● **Work instruction**:
Copy out each line below exactly as written.

========================================

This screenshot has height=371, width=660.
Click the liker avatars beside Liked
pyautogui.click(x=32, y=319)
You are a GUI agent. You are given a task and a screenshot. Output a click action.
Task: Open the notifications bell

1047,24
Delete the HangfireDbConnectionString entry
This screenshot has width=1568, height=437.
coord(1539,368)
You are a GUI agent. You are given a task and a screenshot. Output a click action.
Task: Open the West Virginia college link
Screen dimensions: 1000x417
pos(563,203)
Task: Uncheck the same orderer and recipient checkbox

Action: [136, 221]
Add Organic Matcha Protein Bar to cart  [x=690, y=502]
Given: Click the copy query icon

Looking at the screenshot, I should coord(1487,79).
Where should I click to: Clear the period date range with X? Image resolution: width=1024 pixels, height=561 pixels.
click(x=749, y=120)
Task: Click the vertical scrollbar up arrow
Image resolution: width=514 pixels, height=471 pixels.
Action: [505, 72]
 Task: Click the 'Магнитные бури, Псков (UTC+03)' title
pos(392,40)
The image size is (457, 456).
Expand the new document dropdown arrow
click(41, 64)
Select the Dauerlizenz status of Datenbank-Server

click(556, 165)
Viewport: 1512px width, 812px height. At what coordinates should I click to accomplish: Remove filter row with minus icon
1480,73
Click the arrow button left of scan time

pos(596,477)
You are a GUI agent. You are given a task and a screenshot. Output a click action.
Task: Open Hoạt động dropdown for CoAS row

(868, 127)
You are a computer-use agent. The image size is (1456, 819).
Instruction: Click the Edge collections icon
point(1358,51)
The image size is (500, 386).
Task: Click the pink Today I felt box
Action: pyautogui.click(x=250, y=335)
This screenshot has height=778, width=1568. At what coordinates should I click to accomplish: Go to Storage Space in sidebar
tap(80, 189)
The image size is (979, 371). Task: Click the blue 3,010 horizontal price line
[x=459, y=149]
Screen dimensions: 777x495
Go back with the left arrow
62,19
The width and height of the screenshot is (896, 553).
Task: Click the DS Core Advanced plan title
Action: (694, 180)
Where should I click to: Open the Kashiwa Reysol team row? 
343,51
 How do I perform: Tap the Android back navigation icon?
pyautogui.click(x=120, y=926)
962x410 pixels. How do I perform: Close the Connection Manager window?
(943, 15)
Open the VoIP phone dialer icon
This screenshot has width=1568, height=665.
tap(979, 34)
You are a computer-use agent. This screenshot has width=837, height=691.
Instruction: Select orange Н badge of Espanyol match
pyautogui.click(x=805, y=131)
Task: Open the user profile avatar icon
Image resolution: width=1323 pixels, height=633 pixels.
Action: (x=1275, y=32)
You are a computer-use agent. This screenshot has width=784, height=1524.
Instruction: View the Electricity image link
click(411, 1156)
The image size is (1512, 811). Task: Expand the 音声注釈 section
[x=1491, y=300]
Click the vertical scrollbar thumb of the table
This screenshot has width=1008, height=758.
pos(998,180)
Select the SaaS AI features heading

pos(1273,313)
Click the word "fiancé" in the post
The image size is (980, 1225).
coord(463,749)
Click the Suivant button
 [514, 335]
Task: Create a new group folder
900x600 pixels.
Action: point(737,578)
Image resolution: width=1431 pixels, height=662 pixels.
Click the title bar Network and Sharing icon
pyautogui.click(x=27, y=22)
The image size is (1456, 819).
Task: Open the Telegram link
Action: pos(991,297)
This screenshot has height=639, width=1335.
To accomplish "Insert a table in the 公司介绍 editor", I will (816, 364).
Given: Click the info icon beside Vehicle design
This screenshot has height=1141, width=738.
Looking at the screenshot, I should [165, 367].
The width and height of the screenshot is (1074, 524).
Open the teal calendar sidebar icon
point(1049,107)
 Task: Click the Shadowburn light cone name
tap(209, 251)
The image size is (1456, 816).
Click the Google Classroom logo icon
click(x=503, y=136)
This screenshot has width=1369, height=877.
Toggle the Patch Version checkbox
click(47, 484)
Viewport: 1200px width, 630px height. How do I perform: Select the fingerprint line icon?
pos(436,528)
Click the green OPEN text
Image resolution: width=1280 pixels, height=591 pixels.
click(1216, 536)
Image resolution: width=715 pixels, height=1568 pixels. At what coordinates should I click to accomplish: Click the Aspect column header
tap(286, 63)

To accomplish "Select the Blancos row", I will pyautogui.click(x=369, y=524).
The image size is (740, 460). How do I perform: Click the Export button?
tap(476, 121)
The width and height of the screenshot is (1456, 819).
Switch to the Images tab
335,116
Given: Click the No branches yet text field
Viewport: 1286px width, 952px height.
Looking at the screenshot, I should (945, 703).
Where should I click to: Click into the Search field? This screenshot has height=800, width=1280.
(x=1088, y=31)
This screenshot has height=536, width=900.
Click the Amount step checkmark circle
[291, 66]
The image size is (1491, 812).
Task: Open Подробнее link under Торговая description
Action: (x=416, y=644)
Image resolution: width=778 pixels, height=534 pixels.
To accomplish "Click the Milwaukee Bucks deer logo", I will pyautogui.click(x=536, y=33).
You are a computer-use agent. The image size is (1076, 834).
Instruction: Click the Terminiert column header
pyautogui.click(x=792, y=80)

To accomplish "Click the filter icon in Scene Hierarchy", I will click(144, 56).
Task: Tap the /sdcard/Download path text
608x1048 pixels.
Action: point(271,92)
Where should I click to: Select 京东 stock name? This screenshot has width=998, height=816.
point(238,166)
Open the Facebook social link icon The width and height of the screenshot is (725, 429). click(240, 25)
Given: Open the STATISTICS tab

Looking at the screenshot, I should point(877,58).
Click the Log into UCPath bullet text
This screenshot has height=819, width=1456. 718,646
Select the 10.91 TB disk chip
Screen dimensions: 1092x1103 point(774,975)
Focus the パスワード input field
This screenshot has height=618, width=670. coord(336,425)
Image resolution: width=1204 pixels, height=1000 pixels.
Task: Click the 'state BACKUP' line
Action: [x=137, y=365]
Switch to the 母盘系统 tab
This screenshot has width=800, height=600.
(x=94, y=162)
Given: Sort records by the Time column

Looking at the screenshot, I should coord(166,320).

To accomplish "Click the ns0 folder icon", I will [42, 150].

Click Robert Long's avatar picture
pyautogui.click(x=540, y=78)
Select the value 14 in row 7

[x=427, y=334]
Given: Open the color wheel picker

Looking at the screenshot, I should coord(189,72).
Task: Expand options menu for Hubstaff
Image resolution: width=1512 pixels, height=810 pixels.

========================================

● **Problem solution**:
This screenshot has height=371, width=660.
Click the liker avatars beside Liked
pyautogui.click(x=32, y=319)
You are a GUI agent. You are given a task and a screenshot. Output a click action.
Task: Open the notifications bell

1047,24
Delete the HangfireDbConnectionString entry
This screenshot has width=1568, height=437.
coord(1539,368)
You are a GUI agent. You are given a task and a screenshot. Output a click action.
Task: Open the West Virginia college link
Screen dimensions: 1000x417
pos(563,203)
Task: Uncheck the same orderer and recipient checkbox

Action: [136, 221]
Add Organic Matcha Protein Bar to cart  [x=690, y=502]
Given: Click the copy query icon

Looking at the screenshot, I should coord(1487,79).
Where should I click to: Clear the period date range with X? Image resolution: width=1024 pixels, height=561 pixels.
click(x=749, y=120)
Task: Click the vertical scrollbar up arrow
Image resolution: width=514 pixels, height=471 pixels.
Action: [505, 72]
 Task: Click the 'Магнитные бури, Псков (UTC+03)' title
pos(392,40)
The image size is (457, 456).
Expand the new document dropdown arrow
click(41, 64)
Select the Dauerlizenz status of Datenbank-Server

click(556, 165)
Viewport: 1512px width, 812px height. At what coordinates should I click to accomplish: Remove filter row with minus icon
1480,73
Click the arrow button left of scan time

pos(596,477)
You are a GUI agent. You are given a task and a screenshot. Output a click action.
Task: Open Hoạt động dropdown for CoAS row

(868, 127)
You are a computer-use agent. The image size is (1456, 819).
Instruction: Click the Edge collections icon
point(1358,51)
The image size is (500, 386).
Task: Click the pink Today I felt box
Action: pyautogui.click(x=250, y=335)
This screenshot has height=778, width=1568. At what coordinates should I click to accomplish: Go to Storage Space in sidebar
tap(80, 189)
The image size is (979, 371). Task: Click the blue 3,010 horizontal price line
[x=459, y=149]
Screen dimensions: 777x495
Go back with the left arrow
62,19
The width and height of the screenshot is (896, 553).
Task: Click the DS Core Advanced plan title
Action: (694, 180)
Where should I click to: Open the Kashiwa Reysol team row? 
343,51
 How do I perform: Tap the Android back navigation icon?
pyautogui.click(x=120, y=926)
962x410 pixels. How do I perform: Close the Connection Manager window?
(943, 15)
Open the VoIP phone dialer icon
This screenshot has width=1568, height=665.
tap(979, 34)
You are a computer-use agent. This screenshot has width=837, height=691.
Instruction: Select orange Н badge of Espanyol match
pyautogui.click(x=805, y=131)
Task: Open the user profile avatar icon
Image resolution: width=1323 pixels, height=633 pixels.
Action: (x=1275, y=32)
You are a computer-use agent. This screenshot has width=784, height=1524.
Instruction: View the Electricity image link
click(411, 1156)
The image size is (1512, 811). Task: Expand the 音声注釈 section
[x=1491, y=300]
Click the vertical scrollbar thumb of the table
This screenshot has width=1008, height=758.
pos(998,180)
Select the SaaS AI features heading

pos(1273,313)
Click the word "fiancé" in the post
The image size is (980, 1225).
coord(463,749)
Click the Suivant button
 [514, 335]
Task: Create a new group folder
900x600 pixels.
Action: point(737,578)
Image resolution: width=1431 pixels, height=662 pixels.
Click the title bar Network and Sharing icon
pyautogui.click(x=27, y=22)
The image size is (1456, 819).
Task: Open the Telegram link
Action: pos(991,297)
This screenshot has height=639, width=1335.
To accomplish "Insert a table in the 公司介绍 editor", I will (816, 364).
Given: Click the info icon beside Vehicle design
This screenshot has height=1141, width=738.
Looking at the screenshot, I should [165, 367].
The width and height of the screenshot is (1074, 524).
Open the teal calendar sidebar icon
point(1049,107)
 Task: Click the Shadowburn light cone name
tap(209, 251)
The image size is (1456, 816).
Click the Google Classroom logo icon
click(x=503, y=136)
This screenshot has width=1369, height=877.
Toggle the Patch Version checkbox
click(47, 484)
Viewport: 1200px width, 630px height. How do I perform: Select the fingerprint line icon?
pos(436,528)
Click the green OPEN text
Image resolution: width=1280 pixels, height=591 pixels.
click(1216, 536)
Image resolution: width=715 pixels, height=1568 pixels. At what coordinates should I click to accomplish: Click the Aspect column header
tap(286, 63)

To accomplish "Select the Blancos row", I will pyautogui.click(x=369, y=524).
The image size is (740, 460). How do I perform: Click the Export button?
tap(476, 121)
The width and height of the screenshot is (1456, 819).
Switch to the Images tab
335,116
Given: Click the No branches yet text field
Viewport: 1286px width, 952px height.
Looking at the screenshot, I should (945, 703).
Where should I click to: Click into the Search field? This screenshot has height=800, width=1280.
(x=1088, y=31)
This screenshot has height=536, width=900.
Click the Amount step checkmark circle
[291, 66]
The image size is (1491, 812).
Task: Open Подробнее link under Торговая description
Action: (x=416, y=644)
Image resolution: width=778 pixels, height=534 pixels.
To accomplish "Click the Milwaukee Bucks deer logo", I will pyautogui.click(x=536, y=33).
You are a computer-use agent. The image size is (1076, 834).
Instruction: Click the Terminiert column header
pyautogui.click(x=792, y=80)

To accomplish "Click the filter icon in Scene Hierarchy", I will click(144, 56).
Task: Tap the /sdcard/Download path text
608x1048 pixels.
Action: point(271,92)
Where should I click to: Select 京东 stock name? This screenshot has width=998, height=816.
point(238,166)
Open the Facebook social link icon The width and height of the screenshot is (725, 429). click(240, 25)
Given: Open the STATISTICS tab

Looking at the screenshot, I should point(877,58).
Click the Log into UCPath bullet text
This screenshot has height=819, width=1456. 718,646
Select the 10.91 TB disk chip
Screen dimensions: 1092x1103 point(774,975)
Focus the パスワード input field
This screenshot has height=618, width=670. coord(336,425)
Image resolution: width=1204 pixels, height=1000 pixels.
Task: Click the 'state BACKUP' line
Action: [x=137, y=365]
Switch to the 母盘系统 tab
This screenshot has width=800, height=600.
(x=94, y=162)
Given: Sort records by the Time column

Looking at the screenshot, I should coord(166,320).

To accomplish "Click the ns0 folder icon", I will [42, 150].

Click Robert Long's avatar picture
pyautogui.click(x=540, y=78)
Select the value 14 in row 7

[x=427, y=334]
Given: Open the color wheel picker

Looking at the screenshot, I should coord(189,72).
Task: Expand options menu for Hubstaff
Image resolution: width=1512 pixels, height=810 pixels.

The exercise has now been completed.